EXTRACT TO READ
[start]

The calculation of energy consumption is based on the EN 15193 standard for energy efficiency in residential lighting systems. The geographical location and model are used to calculate the energy consumption when using daylight and not using daylight. For more convenience and specificity in calculating the energy consumption for lighting, we assigned two 30 Watt LED-panels with a luminous flux of 3600 lumens each to the model. The sensor is located 5 m away from the south-facing wall and between the two walls facing east and west. Figure 4 describes the test room model used in the simulation.

Figure 6. The test room model is used for simulation in the DIALux software.

Figure 6. The test room model is used for simulation in the DIALux software.

The lighting standard for an average office necessitates an illuminance level between 300 and 500 lux. In this simulation, we adopted a target illuminance of 500 lux, in accordance with the EN 12464-1:2021 standard on lighting requirements.

3.2. Thermal Energy Calculation and Simulation Using Rhino Software

Rhino and Grasshopper are powerful software tools widely used in architecture, engineering, and construction fields. They are particularly useful for designing and simulating building systems and analyzing their energy performance. Rhino is a 3D modeling software that allows users to create detailed building models, while Grasshopper is a visual programming language that enables users to automate complex tasks and create parametric models [13]. Together, they provide a powerful and flexible platform for energy calculations, enabling users to evaluate different design options and optimize building performance [25].

[end]

SOURCE DATA
[start]

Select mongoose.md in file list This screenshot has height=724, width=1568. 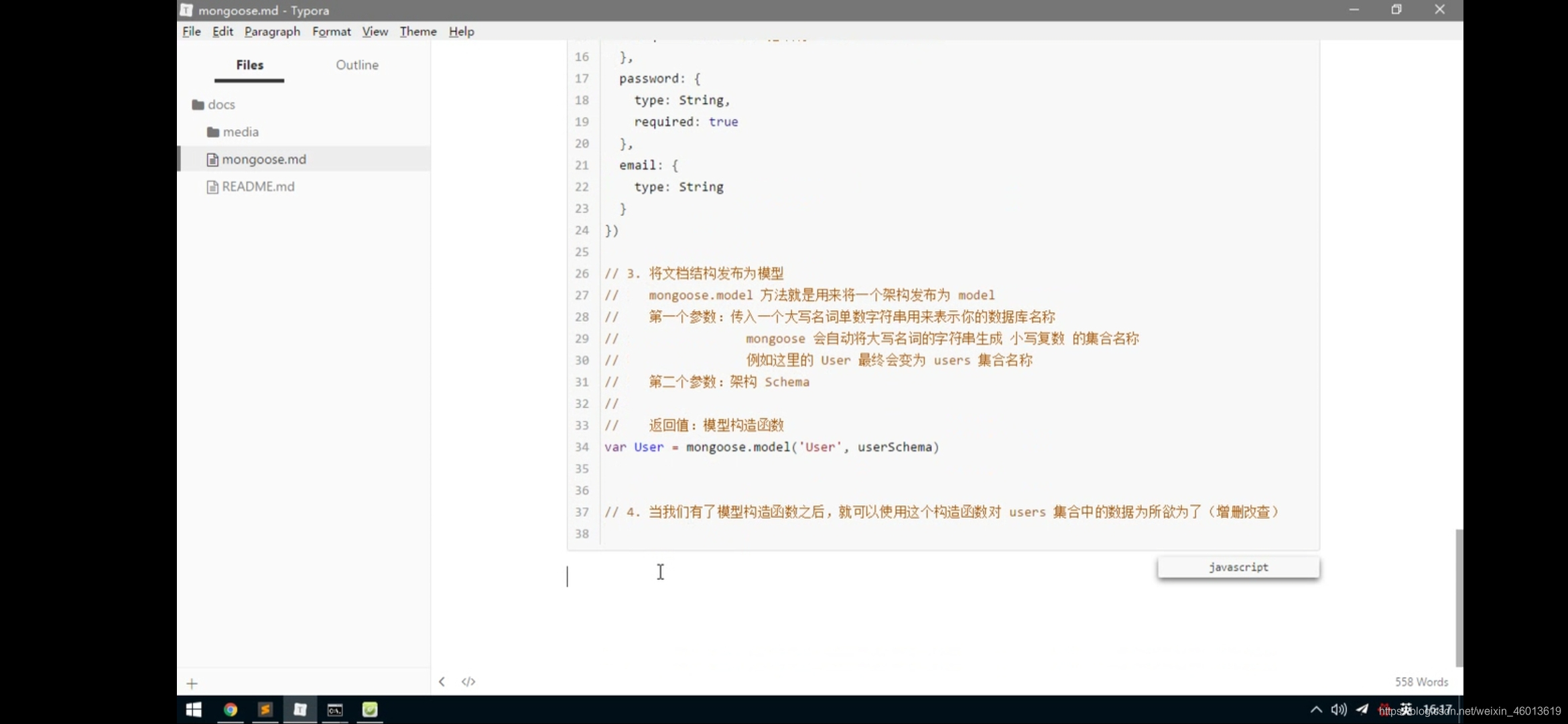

[end]

REQUESTS
1. Please rewrite the paragraph of the energy simulation text that begins "Rhino and Grasshopper are powerful software tools" as a bulleted list that keeps its main facts.
2. Translate this sentence from the energy simulation text into Spanish: "In this simulation, we adopted a target illuminance of 500 lux, in accordance with the EN 12464-1:2021 standard on lighting requirements."
3. Carry the passage on lighting and thermal energy simulation forward from its final sentence, keeping its tone and style.

RESULTS OF THE TASKS
1.
- Rhino and Grasshopper are widely used in architecture, engineering, and construction.
- They are especially useful for designing and simulating building systems and analyzing their energy performance.
- Rhino is 3D modeling software for creating detailed building models.
- Grasshopper is a visual programming language for automating complex tasks and creating parametric models [13].
- Together they form a flexible platform for energy calculations, letting users evaluate design options and optimize building performance [25].

2. En esta simulación, adoptamos una iluminancia objetivo de 500 lux, de acuerdo con la norma EN 12464-1:2021 sobre requisitos de iluminación.

3.
Typical Meteorological Year (TMY) provides hourly weather data for a specific location, including solar radiation and meteorological elements. It's widely used in energy simulations and renewable energy design to estimate consumption, evaluate building performance, and optimize system sizing. The data is generated by selecting a subset of weather data from a longer period, typically at least 12 years, to represent typical conditions for the location [26]. Different versions may exist for the same location based on different data sources and selection criteria. Other weather data sets are also available for different purposes. The weather data used in this study is climate data of the site located at Seoul, Korea (37°33′36″N 126°59′24″E), regional climate data is provided by Ladybug EPWmap. Given that the operation of HVAC systems is influenced by the thermal needs of indoor environments, which vary across seasons, we did not assume the installation of an HVAC system on the site. This decision was made to ensure that our energy calculations accurately reflected the site's actual energy use patterns. Figure 5 depicts the model's image during the design phase in Rhino software, along with the sunpath of the designated simulation site.

Once we obtained the model to be simulated, the parameters of the walls, roof, floor, glass, louvers were applied, and simulated them on the software tools EnergyPlus and Honeybee Radiance. The simulation was carried out using the Rhino software, and we focused on the energy consumption for cooling only.

Figure 7. (a) Test room in Rhino software and (b) the sun path of the designated simulation site.

Figure 7. (a) Test room in Rhino software and (b) the sun path of the designated simulation site.

The study adhered to the ASHRAE (American Society of Heating, Refrigerating and Air-Conditioning Engineers) Standard 55-2020 schedule for Thermal Environmental Conditions for Human Occupancy [27], which specifies cooling temperatures. In this simulation, temperatures of 25°C were applied during summer.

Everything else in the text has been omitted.